So what types are there? Well, there are tripods, tripod booms, low-profile and round base and round base booms, overheads, and desktops amongst some other variations. All with different designs and with different functions. ]
So, let’s take a look at the Best Microphone Stands currently available and find the perfect one for you…
Top 12 Best Microphone Stands For The Money 2021 Reviews
1 Ultimate Support Accordion Accessory
The MC-125 is considered by many to be one of the best boom stands you can get. It has all the features you would expect to see in a quality stand. The heavy cast base has a large diameter, and it comes with wheels that are skate-style and lock. This stand is not only then very stable, but it is easily moved across a room, studio, or stage.
When you’ve got it where you want it, just lock it into place.
If you are using valuable microphones, even vintage, you will appreciate the counterbalance weight that ensures it is stable. This is a 5.76-pound weight that is adjustable. This adds to the stability but also can act to reduce vibrations traveling through the stand.
Stability is an important aspect with stands, and with this stand a priority of the design. It is tough and isn’t going anywhere. Rumour has it that Roger Daltrey picked one up once to throw across the stage. It just whispered in his ear… “don’t even think about it!”
The height is adjustable from 52 up to 83 inches. The boom arm itself will extend from 35 inches to 61 inches. It is going to fit and reach just about anywhere and be comfortable doing it. It weighs 35 pounds, so it could be considered part of your fitness regime if you have to carry it around.
As with all things, no matter how tough they are, they sometimes break. This stand has every serviceable part available to replace if something were to go wrong. But looking at the quality of the build, you might be waiting a while to put that to the test.
Absolute quality, stability, and reliability cost money. And this stand certainly does. It might price some out of consideration, but if you have the budget, you won’t find a lot better for the job. And its reputation ensures that it has be considered as one of the Best Boom Microphone Stands around.
- Tough and stable build.
- Good mechanics with counterbalance.
- The price will scare some.
2 Neewer Upgraded Adjustable Suspension Boom Microphone Stand
This mic stand from Neewer has a very adjustable yet sturdy design. It is a double-braced arm design that adds strength to flexibility. And is made from aluminum alloy and is therefore quite lightweight. It has tube-style design and the cables for connection to the mic run inside the tubes. The tubes are square with a half-inch diameter.

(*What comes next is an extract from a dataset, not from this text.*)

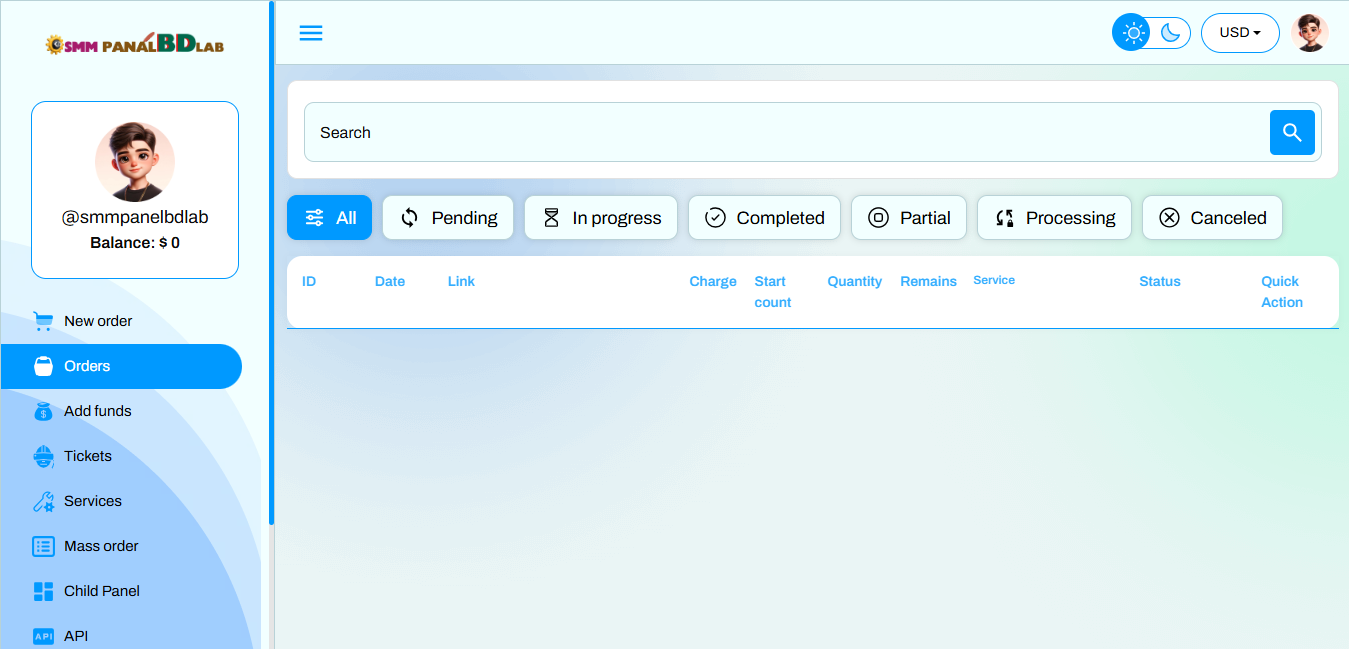Open the API sidebar link
The width and height of the screenshot is (1349, 649).
tap(76, 636)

The springs that create tensions for the arms are quite strong and allow a weight of up to four pounds to be handled. This will include some of the heavier microphones like the Shure SM7B or especially the Electro-Voice RE20.
This has no base and clips on to a desk or console. Positioning is, therefore, important as are the distances the arms can realistically reach. It can reach up to about 19 inches vertically and horizontally, with a level of stability. After that, it might be subject to movement.

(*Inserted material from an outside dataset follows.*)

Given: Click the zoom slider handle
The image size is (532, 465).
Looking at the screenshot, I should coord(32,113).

It is a stand with multiple uses. Broadcasting, voice recording for podcasts, or voice-overs will all work fine. It might even work for musicians that are seated who need a mic, as in a piano player, although the traditional boom stand is probably a better option. Any situation where the mic and the user are static is probably best.

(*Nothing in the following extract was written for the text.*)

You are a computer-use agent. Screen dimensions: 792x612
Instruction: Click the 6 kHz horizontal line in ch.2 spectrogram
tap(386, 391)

It is definitely a stand that will not suit all environments. Which takes us back to the design of the tubes we mentioned earlier.
This stand is meant for more permanent installations, such as radio stations or professional podcasting studios. Set it up where it is needed, run the cables through the tubes out of the way to keep everything nice and tidy and away you go.
The price point is realistic.
- Adjustable, well-built stand for static use.
- Made with good materials at an affordable price.
- Only really suitable for static uses.
3 AmazonBasics Tripod Boom Microphone Stand
This is very much a cheaper mic stand for those who might be on a budget. Having said that, it is quite well-made with decent materials and isn’t going to fall apart.
It is a tripod design stand that is made of steel and has an adjustable height. It will extend up to about six and a half feet comfortably. After that, you may get a sense of instability. At three and a half pounds it is very lightweight. Good for carrying around. But maybe not so good for stability as a heavier stand would be.
It has a long boom arm that is also adjustable that has a molded counter-weight made from plastic. It will take either a ⅜ or ⅝ inch adapter. The boom has tilt and length adjustment. The boom arm allows the stand to be used in a variety of ways. It can, of course, be used for a vocalist, but it can also be used to position a mic in front of a guitar. Possibly even act as a stand for recording cymbals.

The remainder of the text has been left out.